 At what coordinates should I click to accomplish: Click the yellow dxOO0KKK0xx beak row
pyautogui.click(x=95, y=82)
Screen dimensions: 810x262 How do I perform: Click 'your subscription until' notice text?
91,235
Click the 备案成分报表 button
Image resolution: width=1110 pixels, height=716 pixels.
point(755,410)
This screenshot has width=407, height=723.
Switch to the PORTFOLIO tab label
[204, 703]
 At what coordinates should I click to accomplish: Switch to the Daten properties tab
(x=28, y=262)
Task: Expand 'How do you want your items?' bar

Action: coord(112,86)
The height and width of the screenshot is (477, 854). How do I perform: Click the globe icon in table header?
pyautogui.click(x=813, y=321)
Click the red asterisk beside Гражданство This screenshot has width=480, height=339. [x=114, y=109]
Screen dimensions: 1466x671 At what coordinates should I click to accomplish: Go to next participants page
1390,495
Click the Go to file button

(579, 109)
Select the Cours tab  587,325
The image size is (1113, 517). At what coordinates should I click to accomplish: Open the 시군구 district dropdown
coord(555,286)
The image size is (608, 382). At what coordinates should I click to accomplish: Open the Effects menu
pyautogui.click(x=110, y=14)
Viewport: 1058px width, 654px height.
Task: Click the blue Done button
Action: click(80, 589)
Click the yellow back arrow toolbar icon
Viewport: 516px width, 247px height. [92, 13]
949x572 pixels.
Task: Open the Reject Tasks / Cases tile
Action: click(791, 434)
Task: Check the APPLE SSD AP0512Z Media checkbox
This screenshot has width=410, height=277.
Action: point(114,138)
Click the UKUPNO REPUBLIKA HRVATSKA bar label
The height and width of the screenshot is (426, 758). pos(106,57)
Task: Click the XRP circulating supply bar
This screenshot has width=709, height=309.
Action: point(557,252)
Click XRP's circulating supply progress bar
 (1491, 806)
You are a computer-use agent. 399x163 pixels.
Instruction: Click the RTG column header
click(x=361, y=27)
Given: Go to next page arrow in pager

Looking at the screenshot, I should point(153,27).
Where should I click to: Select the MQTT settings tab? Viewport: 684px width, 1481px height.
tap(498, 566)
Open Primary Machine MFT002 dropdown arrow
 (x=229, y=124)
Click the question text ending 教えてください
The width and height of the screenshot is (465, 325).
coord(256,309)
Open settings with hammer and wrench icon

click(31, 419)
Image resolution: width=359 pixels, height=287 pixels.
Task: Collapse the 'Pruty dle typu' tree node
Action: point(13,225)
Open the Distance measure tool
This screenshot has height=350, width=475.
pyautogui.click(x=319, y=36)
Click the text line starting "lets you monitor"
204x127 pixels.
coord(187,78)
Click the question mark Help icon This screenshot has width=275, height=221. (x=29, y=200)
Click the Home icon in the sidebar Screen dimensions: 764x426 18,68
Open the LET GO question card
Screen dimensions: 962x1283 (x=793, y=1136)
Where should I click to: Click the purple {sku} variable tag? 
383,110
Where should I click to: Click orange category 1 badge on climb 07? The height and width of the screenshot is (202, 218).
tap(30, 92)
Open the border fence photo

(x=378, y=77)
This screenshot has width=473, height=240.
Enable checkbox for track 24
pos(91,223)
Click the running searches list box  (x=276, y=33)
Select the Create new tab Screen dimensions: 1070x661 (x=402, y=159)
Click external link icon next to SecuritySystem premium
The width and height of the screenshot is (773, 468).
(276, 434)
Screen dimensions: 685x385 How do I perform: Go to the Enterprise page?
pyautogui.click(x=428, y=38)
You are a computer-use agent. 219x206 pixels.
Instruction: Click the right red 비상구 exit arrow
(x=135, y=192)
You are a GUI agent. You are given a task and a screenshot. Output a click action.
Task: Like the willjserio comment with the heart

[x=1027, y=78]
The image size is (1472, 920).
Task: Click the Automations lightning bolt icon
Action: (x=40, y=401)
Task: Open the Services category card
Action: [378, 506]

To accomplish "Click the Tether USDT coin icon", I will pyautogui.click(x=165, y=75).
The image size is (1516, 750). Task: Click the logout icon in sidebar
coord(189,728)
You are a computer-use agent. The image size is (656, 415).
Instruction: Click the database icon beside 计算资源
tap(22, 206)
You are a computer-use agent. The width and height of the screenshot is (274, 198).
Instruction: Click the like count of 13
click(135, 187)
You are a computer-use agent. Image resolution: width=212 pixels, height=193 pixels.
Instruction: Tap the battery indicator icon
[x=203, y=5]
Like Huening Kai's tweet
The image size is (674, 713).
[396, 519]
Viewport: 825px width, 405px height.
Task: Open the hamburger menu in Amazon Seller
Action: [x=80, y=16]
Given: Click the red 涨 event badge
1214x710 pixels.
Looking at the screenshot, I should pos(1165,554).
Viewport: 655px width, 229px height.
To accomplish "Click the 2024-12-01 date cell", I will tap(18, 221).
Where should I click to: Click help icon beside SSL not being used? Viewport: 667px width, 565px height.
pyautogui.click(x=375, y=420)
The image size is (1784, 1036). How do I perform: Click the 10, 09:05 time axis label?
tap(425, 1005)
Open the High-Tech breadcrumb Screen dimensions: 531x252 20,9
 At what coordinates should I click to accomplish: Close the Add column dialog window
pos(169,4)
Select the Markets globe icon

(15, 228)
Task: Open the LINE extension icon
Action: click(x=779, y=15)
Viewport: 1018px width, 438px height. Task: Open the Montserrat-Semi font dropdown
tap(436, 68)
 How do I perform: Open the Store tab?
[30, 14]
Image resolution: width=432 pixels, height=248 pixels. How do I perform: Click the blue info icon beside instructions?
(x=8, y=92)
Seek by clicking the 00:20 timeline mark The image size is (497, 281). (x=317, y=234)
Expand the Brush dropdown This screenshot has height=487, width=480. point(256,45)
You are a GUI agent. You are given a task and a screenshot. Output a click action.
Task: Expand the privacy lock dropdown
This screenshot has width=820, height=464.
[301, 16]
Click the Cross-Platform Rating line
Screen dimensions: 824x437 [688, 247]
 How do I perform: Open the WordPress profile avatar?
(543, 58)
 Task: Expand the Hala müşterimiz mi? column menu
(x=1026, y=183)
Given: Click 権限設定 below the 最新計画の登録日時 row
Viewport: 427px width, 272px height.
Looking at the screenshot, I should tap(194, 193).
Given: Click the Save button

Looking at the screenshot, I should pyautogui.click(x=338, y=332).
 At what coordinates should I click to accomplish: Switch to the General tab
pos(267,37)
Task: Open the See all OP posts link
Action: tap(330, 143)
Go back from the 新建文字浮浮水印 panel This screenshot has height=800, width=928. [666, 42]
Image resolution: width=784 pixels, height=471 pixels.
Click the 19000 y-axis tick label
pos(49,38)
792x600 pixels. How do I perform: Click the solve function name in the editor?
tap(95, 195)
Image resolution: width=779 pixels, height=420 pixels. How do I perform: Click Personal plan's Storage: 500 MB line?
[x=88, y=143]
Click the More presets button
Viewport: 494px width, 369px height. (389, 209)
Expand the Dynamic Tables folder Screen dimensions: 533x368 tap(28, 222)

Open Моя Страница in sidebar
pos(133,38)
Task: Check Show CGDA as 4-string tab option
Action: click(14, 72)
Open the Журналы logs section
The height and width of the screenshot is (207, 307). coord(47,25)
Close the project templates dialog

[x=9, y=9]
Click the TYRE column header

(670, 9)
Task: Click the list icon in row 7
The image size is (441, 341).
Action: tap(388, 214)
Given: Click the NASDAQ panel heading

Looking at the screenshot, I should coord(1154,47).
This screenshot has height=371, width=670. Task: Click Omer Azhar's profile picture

- [TASK INSTRUCTIONS] In the answer, each entry from the listing must be transcribed exactly.

- [ANSWER AREA]
 At what coordinates should I click to accomplish: Click the yellow dxOO0KKK0xx beak row
pyautogui.click(x=95, y=82)
Screen dimensions: 810x262 How do I perform: Click 'your subscription until' notice text?
91,235
Click the 备案成分报表 button
Image resolution: width=1110 pixels, height=716 pixels.
point(755,410)
This screenshot has width=407, height=723.
Switch to the PORTFOLIO tab label
[204, 703]
 At what coordinates should I click to accomplish: Switch to the Daten properties tab
(x=28, y=262)
Task: Expand 'How do you want your items?' bar

Action: coord(112,86)
The height and width of the screenshot is (477, 854). How do I perform: Click the globe icon in table header?
pyautogui.click(x=813, y=321)
Click the red asterisk beside Гражданство This screenshot has width=480, height=339. [x=114, y=109]
Screen dimensions: 1466x671 At what coordinates should I click to accomplish: Go to next participants page
1390,495
Click the Go to file button

(579, 109)
Select the Cours tab  587,325
The image size is (1113, 517). At what coordinates should I click to accomplish: Open the 시군구 district dropdown
coord(555,286)
The image size is (608, 382). At what coordinates should I click to accomplish: Open the Effects menu
pyautogui.click(x=110, y=14)
Viewport: 1058px width, 654px height.
Task: Click the blue Done button
Action: click(80, 589)
Click the yellow back arrow toolbar icon
Viewport: 516px width, 247px height. [92, 13]
949x572 pixels.
Task: Open the Reject Tasks / Cases tile
Action: click(791, 434)
Task: Check the APPLE SSD AP0512Z Media checkbox
This screenshot has width=410, height=277.
Action: point(114,138)
Click the UKUPNO REPUBLIKA HRVATSKA bar label
The height and width of the screenshot is (426, 758). pos(106,57)
Task: Click the XRP circulating supply bar
This screenshot has width=709, height=309.
Action: point(557,252)
Click XRP's circulating supply progress bar
 (1491, 806)
You are a computer-use agent. 399x163 pixels.
Instruction: Click the RTG column header
click(x=361, y=27)
Given: Go to next page arrow in pager

Looking at the screenshot, I should point(153,27).
Where should I click to: Select the MQTT settings tab? Viewport: 684px width, 1481px height.
tap(498, 566)
Open Primary Machine MFT002 dropdown arrow
 (x=229, y=124)
Click the question text ending 教えてください
The width and height of the screenshot is (465, 325).
coord(256,309)
Open settings with hammer and wrench icon

click(31, 419)
Image resolution: width=359 pixels, height=287 pixels.
Task: Collapse the 'Pruty dle typu' tree node
Action: point(13,225)
Open the Distance measure tool
This screenshot has height=350, width=475.
pyautogui.click(x=319, y=36)
Click the text line starting "lets you monitor"
204x127 pixels.
coord(187,78)
Click the question mark Help icon This screenshot has width=275, height=221. (x=29, y=200)
Click the Home icon in the sidebar Screen dimensions: 764x426 18,68
Open the LET GO question card
Screen dimensions: 962x1283 (x=793, y=1136)
Where should I click to: Click the purple {sku} variable tag? 
383,110
Where should I click to: Click orange category 1 badge on climb 07? The height and width of the screenshot is (202, 218).
tap(30, 92)
Open the border fence photo

(x=378, y=77)
This screenshot has width=473, height=240.
Enable checkbox for track 24
pos(91,223)
Click the running searches list box  (x=276, y=33)
Select the Create new tab Screen dimensions: 1070x661 (x=402, y=159)
Click external link icon next to SecuritySystem premium
The width and height of the screenshot is (773, 468).
(276, 434)
Screen dimensions: 685x385 How do I perform: Go to the Enterprise page?
pyautogui.click(x=428, y=38)
You are a computer-use agent. 219x206 pixels.
Instruction: Click the right red 비상구 exit arrow
(x=135, y=192)
You are a GUI agent. You are given a task and a screenshot. Output a click action.
Task: Like the willjserio comment with the heart

[x=1027, y=78]
The image size is (1472, 920).
Task: Click the Automations lightning bolt icon
Action: (x=40, y=401)
Task: Open the Services category card
Action: [378, 506]

To accomplish "Click the Tether USDT coin icon", I will pyautogui.click(x=165, y=75).
The image size is (1516, 750). Task: Click the logout icon in sidebar
coord(189,728)
You are a computer-use agent. The image size is (656, 415).
Instruction: Click the database icon beside 计算资源
tap(22, 206)
You are a computer-use agent. The width and height of the screenshot is (274, 198).
Instruction: Click the like count of 13
click(135, 187)
You are a computer-use agent. Image resolution: width=212 pixels, height=193 pixels.
Instruction: Tap the battery indicator icon
[x=203, y=5]
Like Huening Kai's tweet
The image size is (674, 713).
[396, 519]
Viewport: 825px width, 405px height.
Task: Open the hamburger menu in Amazon Seller
Action: [x=80, y=16]
Given: Click the red 涨 event badge
1214x710 pixels.
Looking at the screenshot, I should pos(1165,554).
Viewport: 655px width, 229px height.
To accomplish "Click the 2024-12-01 date cell", I will tap(18, 221).
Where should I click to: Click help icon beside SSL not being used? Viewport: 667px width, 565px height.
pyautogui.click(x=375, y=420)
The image size is (1784, 1036). How do I perform: Click the 10, 09:05 time axis label?
tap(425, 1005)
Open the High-Tech breadcrumb Screen dimensions: 531x252 20,9
 At what coordinates should I click to accomplish: Close the Add column dialog window
pos(169,4)
Select the Markets globe icon

(15, 228)
Task: Open the LINE extension icon
Action: click(x=779, y=15)
Viewport: 1018px width, 438px height. Task: Open the Montserrat-Semi font dropdown
tap(436, 68)
 How do I perform: Open the Store tab?
[30, 14]
Image resolution: width=432 pixels, height=248 pixels. How do I perform: Click the blue info icon beside instructions?
(x=8, y=92)
Seek by clicking the 00:20 timeline mark The image size is (497, 281). (x=317, y=234)
Expand the Brush dropdown This screenshot has height=487, width=480. point(256,45)
You are a GUI agent. You are given a task and a screenshot. Output a click action.
Task: Expand the privacy lock dropdown
This screenshot has width=820, height=464.
[301, 16]
Click the Cross-Platform Rating line
Screen dimensions: 824x437 [688, 247]
 How do I perform: Open the WordPress profile avatar?
(543, 58)
 Task: Expand the Hala müşterimiz mi? column menu
(x=1026, y=183)
Given: Click 権限設定 below the 最新計画の登録日時 row
Viewport: 427px width, 272px height.
Looking at the screenshot, I should tap(194, 193).
Given: Click the Save button

Looking at the screenshot, I should pyautogui.click(x=338, y=332).
 At what coordinates should I click to accomplish: Switch to the General tab
pos(267,37)
Task: Open the See all OP posts link
Action: tap(330, 143)
Go back from the 新建文字浮浮水印 panel This screenshot has height=800, width=928. [666, 42]
Image resolution: width=784 pixels, height=471 pixels.
Click the 19000 y-axis tick label
pos(49,38)
792x600 pixels. How do I perform: Click the solve function name in the editor?
tap(95, 195)
Image resolution: width=779 pixels, height=420 pixels. How do I perform: Click Personal plan's Storage: 500 MB line?
[x=88, y=143]
Click the More presets button
Viewport: 494px width, 369px height. (389, 209)
Expand the Dynamic Tables folder Screen dimensions: 533x368 tap(28, 222)

Open Моя Страница in sidebar
pos(133,38)
Task: Check Show CGDA as 4-string tab option
Action: click(14, 72)
Open the Журналы logs section
The height and width of the screenshot is (207, 307). coord(47,25)
Close the project templates dialog

[x=9, y=9]
Click the TYRE column header

(670, 9)
Task: Click the list icon in row 7
The image size is (441, 341).
Action: tap(388, 214)
Given: Click the NASDAQ panel heading

Looking at the screenshot, I should coord(1154,47).
This screenshot has height=371, width=670. Task: Click Omer Azhar's profile picture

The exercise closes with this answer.